Running a Training Iteration and Results Interpretation

In this section I will show the results of running a training iteration and how to interpret the results.

The configuration slider in the left pane shows that the Overlap Threshold percentage is not determined by overlapping objects. It is the percentage of overlap of a predicted bounding box with the actual bounding box to be considered correct.

When the training iteration is completed, the following results are displayed:

The Precision result is the percentage of identified detections that are correct. For example, if we had identified 10 images of spoons, but one of the images was a knife, then the precision is 90 percent.

The Recall result is the percentage of detections that are correctly identified. For example, with 10 images of spoons, the model identified 9 spoons, so the recall is 90 percent.

The AP is the average precision.

The results grid below the above result summary shows a breakdown of results for each tag and the sample image size.

Publishing the Training Iteration to the Prediction API

With the resulting training run completed, we can publish the trained vision classification model so that predictions can be run against any image.

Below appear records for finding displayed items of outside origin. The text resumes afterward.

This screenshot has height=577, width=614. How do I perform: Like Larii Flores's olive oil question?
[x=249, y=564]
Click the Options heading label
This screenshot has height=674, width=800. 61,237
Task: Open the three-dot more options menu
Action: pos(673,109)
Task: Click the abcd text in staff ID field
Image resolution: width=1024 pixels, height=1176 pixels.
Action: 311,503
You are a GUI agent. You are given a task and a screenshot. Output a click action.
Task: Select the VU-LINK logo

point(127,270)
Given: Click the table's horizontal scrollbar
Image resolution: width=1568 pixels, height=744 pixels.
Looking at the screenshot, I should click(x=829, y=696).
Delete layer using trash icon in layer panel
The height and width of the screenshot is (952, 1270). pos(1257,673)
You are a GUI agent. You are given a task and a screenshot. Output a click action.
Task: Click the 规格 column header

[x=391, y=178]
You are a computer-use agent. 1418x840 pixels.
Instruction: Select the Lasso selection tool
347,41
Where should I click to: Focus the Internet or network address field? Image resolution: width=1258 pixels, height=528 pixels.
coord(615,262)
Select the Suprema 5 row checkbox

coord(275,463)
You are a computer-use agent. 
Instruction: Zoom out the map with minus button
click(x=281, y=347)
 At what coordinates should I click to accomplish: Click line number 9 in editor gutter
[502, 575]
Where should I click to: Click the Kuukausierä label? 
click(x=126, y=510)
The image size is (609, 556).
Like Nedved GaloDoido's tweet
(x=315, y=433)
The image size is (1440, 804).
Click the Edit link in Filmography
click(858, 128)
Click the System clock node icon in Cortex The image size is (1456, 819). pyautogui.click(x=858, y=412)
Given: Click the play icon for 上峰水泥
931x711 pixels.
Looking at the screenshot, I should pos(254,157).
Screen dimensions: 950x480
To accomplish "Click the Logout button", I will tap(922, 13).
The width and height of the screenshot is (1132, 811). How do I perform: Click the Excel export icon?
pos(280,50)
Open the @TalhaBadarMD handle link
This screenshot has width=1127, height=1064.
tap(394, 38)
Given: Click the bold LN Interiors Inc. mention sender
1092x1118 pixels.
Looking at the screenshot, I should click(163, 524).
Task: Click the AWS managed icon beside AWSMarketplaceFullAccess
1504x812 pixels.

In the publish model parameters, enter the model and the custom vision prediction resource.

Once published, we will be able to run tests to verify that the trained custom vision model can apply its trained data to determine object classifications within input images. To run a test, click on the Quick Test menu option.

In the quick test input dialog, you will see a prompt for an uploaded image or an image URL:

Below is an example of the first of three images that I have run predictions for: a table with placed cutlery and ceramic bowls and plates.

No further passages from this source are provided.